##### Data to use #####
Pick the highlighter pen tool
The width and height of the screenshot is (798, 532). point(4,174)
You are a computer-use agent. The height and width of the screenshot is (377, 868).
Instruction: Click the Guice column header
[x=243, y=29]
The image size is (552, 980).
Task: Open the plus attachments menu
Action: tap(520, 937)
#####
• Action item: The lines needed are the ones from the first line of the entries through the line that contains "You are a computer-use", given again without any change.

• Solution:
Pick the highlighter pen tool
The width and height of the screenshot is (798, 532). point(4,174)
You are a computer-use agent. The height and width of the screenshot is (377, 868).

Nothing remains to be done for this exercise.